▶ _Data for the task_
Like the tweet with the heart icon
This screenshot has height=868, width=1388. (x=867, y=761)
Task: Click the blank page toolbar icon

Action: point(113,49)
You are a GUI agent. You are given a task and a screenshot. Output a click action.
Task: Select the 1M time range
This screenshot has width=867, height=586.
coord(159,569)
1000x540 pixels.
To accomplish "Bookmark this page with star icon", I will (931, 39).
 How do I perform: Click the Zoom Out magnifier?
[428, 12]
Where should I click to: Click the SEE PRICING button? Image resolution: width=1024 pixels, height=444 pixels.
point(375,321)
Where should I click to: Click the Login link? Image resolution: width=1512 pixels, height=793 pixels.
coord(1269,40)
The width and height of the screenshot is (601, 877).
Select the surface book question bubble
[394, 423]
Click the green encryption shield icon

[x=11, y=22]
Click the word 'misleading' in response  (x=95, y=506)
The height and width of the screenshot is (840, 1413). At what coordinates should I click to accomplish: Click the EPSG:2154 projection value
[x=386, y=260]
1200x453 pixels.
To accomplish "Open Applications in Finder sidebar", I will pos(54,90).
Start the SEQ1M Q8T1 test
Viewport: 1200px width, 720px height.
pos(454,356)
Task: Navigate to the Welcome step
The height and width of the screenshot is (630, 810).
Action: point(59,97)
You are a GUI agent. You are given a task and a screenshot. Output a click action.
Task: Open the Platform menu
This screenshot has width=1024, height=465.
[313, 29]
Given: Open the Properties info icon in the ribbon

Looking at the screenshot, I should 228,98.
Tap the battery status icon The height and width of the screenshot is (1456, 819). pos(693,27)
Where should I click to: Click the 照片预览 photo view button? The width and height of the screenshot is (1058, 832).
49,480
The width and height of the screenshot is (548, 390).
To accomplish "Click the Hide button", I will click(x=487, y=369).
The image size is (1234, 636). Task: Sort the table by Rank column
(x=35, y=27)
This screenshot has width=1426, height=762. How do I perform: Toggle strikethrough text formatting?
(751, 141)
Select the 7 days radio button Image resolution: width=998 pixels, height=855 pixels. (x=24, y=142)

▶ _Brief_
The lines to set down, exactly and with both ends included, run from the one containing "Where should I click to: Click the 照片预览" to the last line of the data above.

▶ _Answer space_
Where should I click to: Click the 照片预览 photo view button? The width and height of the screenshot is (1058, 832).
49,480
The width and height of the screenshot is (548, 390).
To accomplish "Click the Hide button", I will click(x=487, y=369).
The image size is (1234, 636). Task: Sort the table by Rank column
(x=35, y=27)
This screenshot has width=1426, height=762. How do I perform: Toggle strikethrough text formatting?
(751, 141)
Select the 7 days radio button Image resolution: width=998 pixels, height=855 pixels. (x=24, y=142)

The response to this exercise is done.